_ЗАДАНИЕ:_ Выпишите из отрывка слово в слово кусок, который начинается словами «Я не люблю совершать» и идет дальше до слов «нужды себя защитить.» включительно.

Письмо к моей дочери - Майя Анджелу
Шрифт:
Интервал:
Закладка:
Я подумала, что могла бы еще добавить: «И должна предупредить: остерегайтесь выходить с такой, как я, на поединок, потому что, если мне угрожают, я бьюсь до победы, и в этом случае я могу забыть, что на тридцать лет вас старше и пользуюсь репутацией человека несдержанного. А потом, после потасовки, если я пойму, что вас уничтожила, я сильно расстроюсь из-за того, что собрала в кулак всю боль, всю радость, все страхи и все восторги, которые пережила на своем веку, лишь ради того, чтобы одержать победу над одной-единственной женщиной, не уяснившей пока, что надо быть осторожной в выборе соперника, – и мне будет за себя стыдно. А если вы одержите верх, я сильно огорчусь и начну швыряться чем попало».
Я не люблю совершать насильственные действия, но при этом помню, что каждый должен обладать достаточным самоуважением, чтобы проявить готовность и умение в момент и в случае нужды себя защитить.
18. Миссис Коретта Скотт Кинг
В последние несколько лет, скорее даже в последние несколько месяцев, я с печалью попрощалась с друзьями, которых знала сорок с лишним лет. Я тоскую по этим друзьям, ведь вместе с ними я усваивала самые прекрасные и самые мучительные жизненные уроки.

_ВЫДЕРЖКИ ИЗ ДАННЫХ:_
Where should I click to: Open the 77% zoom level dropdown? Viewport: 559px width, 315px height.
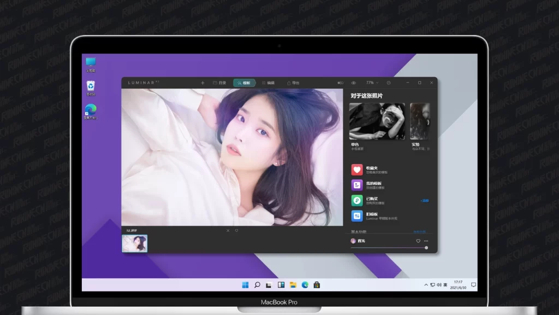click(372, 83)
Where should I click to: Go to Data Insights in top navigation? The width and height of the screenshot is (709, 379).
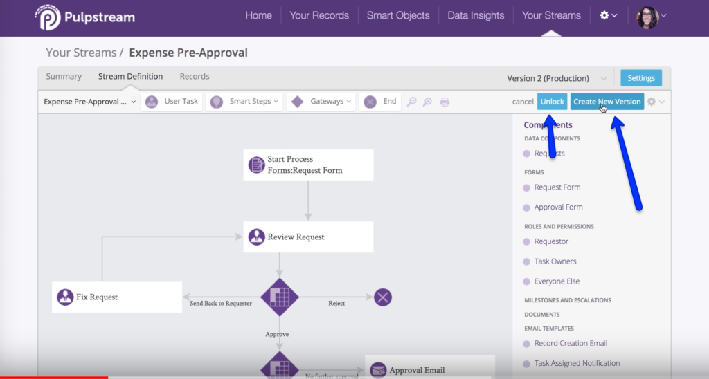476,15
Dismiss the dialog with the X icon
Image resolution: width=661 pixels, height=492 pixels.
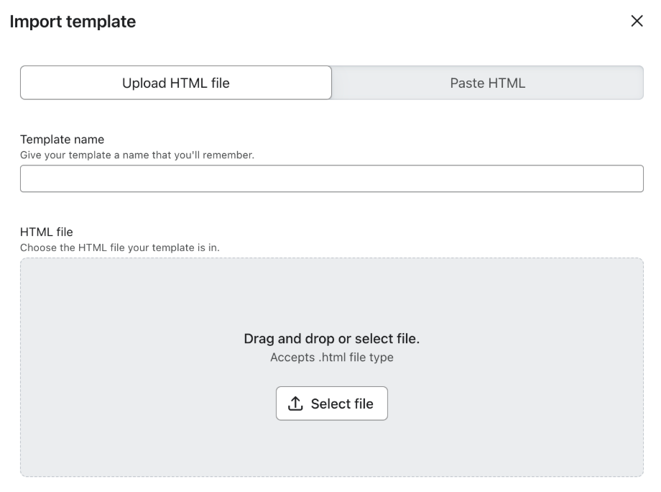[x=636, y=22]
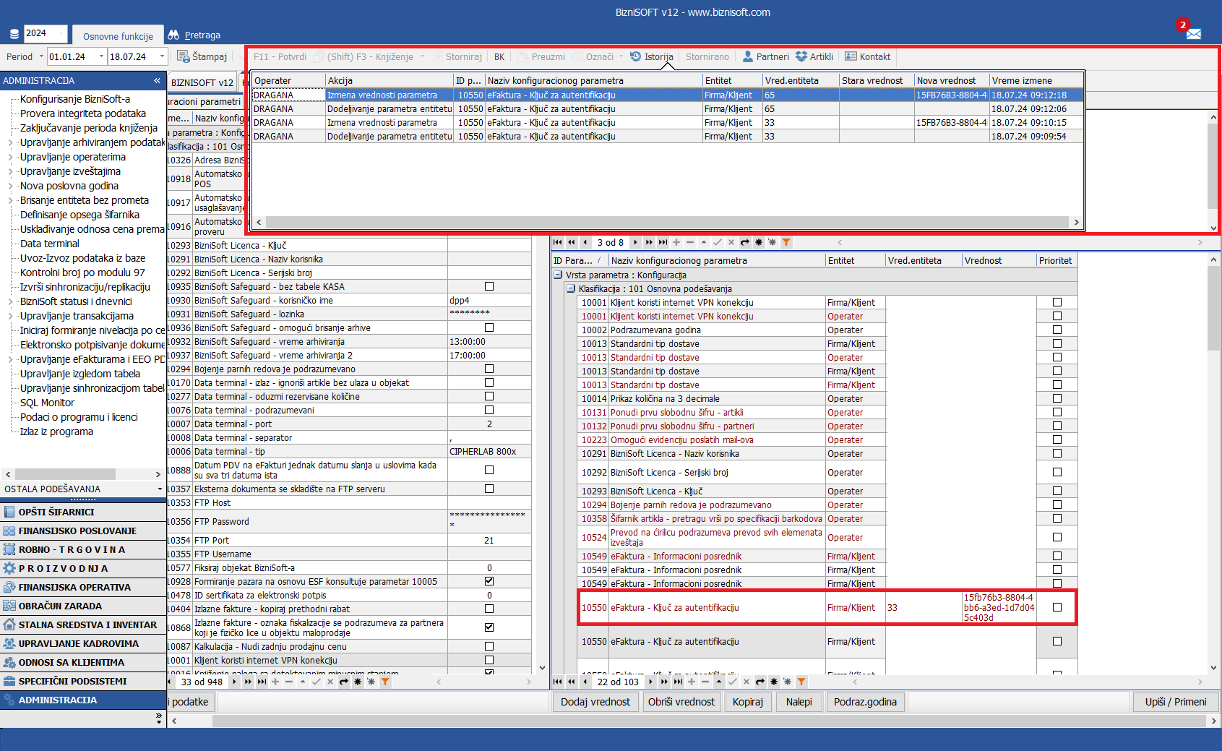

_РЕШЕНИЕ:_
Я не люблю совершать насильственные действия, но при этом помню, что каждый должен обладать достаточным самоуважением, чтобы проявить готовность и умение в момент и в случае нужды себя защитить.